Proprio a Rimini nel corso di una testimonianza resa nel 1988 raccontò quale fosse il ‘segreto’ della sua straordinaria fecondità: “Ricordo che nell’agosto ’86 ero andato a Kitgum per un corso che cadeva nei giorni della festa dell’Assunta. Incominciò la guerriglia e le strade furono chiuse, cosicché rimasi là per quattro mesi. Il lavoro diminuiva perché gli attacchi erano molto frequenti, anche giornalieri; gli ospedali erano pieni di feriti e la gente era disperata perché non aveva da mangiare. Anche i nostri volontari non potevano sviluppare, in quelle condizioni, quei progetti per cui erano là. Così ho detto loro: «È importante studiare a fondo il senso religioso».
Qualcuno osservò: «Ma che valore ha studiare il senso religioso quando ti trovi in una situazione in cui le pallottole ti sfiorano, in cui ci sono dei problemi immediati di sussistenza?».

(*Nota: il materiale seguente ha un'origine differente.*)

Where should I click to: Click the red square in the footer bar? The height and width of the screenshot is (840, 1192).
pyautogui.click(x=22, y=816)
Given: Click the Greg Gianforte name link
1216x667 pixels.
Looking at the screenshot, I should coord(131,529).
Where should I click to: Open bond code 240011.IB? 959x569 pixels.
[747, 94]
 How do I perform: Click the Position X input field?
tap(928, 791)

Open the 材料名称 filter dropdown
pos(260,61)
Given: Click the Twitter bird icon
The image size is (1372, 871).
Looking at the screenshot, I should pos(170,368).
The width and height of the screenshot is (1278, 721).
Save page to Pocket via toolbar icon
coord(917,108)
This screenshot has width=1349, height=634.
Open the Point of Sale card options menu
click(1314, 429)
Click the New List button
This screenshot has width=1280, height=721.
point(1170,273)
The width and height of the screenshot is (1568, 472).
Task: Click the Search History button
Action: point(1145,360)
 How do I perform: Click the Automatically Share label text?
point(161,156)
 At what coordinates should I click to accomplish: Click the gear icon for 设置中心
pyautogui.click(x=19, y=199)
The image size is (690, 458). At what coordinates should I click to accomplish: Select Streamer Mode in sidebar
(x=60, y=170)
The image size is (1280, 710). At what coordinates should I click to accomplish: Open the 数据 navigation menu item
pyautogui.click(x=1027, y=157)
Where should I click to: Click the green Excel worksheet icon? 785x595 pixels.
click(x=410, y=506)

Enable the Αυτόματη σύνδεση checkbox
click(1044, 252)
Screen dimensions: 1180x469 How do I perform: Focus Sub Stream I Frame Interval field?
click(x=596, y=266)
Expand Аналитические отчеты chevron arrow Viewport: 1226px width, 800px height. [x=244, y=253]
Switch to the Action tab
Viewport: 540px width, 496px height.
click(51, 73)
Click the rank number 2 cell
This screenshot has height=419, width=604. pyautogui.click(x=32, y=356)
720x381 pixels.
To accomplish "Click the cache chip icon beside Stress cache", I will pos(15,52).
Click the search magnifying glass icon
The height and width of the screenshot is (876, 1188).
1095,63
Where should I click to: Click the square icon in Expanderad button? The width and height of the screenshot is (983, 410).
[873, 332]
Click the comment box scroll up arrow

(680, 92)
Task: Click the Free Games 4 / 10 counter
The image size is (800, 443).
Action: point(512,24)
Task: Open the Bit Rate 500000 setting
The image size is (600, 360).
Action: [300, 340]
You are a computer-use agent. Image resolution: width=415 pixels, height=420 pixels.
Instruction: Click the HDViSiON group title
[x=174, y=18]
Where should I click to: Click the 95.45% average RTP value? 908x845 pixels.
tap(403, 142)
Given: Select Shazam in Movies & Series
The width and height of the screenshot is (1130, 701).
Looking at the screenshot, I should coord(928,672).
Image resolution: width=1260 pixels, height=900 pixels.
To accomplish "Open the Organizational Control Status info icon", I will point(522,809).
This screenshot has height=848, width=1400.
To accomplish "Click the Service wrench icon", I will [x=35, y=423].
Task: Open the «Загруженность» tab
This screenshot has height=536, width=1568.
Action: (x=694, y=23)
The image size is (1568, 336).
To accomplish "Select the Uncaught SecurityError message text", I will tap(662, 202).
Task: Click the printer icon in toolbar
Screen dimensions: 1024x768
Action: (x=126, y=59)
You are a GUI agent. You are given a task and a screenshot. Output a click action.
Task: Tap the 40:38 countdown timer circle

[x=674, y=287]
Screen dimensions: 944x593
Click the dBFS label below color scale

Io continuavo a ripetere: «Utilizziamo il tempo libero che abbiamo e studiamo il senso religioso». Così facevo “scuola di senso religioso” tre o anche quattro volte al giorno in inglese, in acholiz, e poi in italiano con i volontari. Abbiamo fatto un lavoro intenso dentro quella situazione, ed abbiamo scoperto, che a noi e agli africani questo approfondimento ha permesso di affrontare la realtà. Non sono state né la nostra bravura, né quella degli africani che hanno portato una vita così piena dentro una situazione tanto difficile, ma è stato proprio il lavoro per scoprire la grandezza del senso religioso dentro la concretezza della vita”.
Senza domanda sull’umano nemmeno Cristo può essere percepito come risposta. E questo vale a Kampala, come a Varese, come a Roma. Grazie padre Tiboni.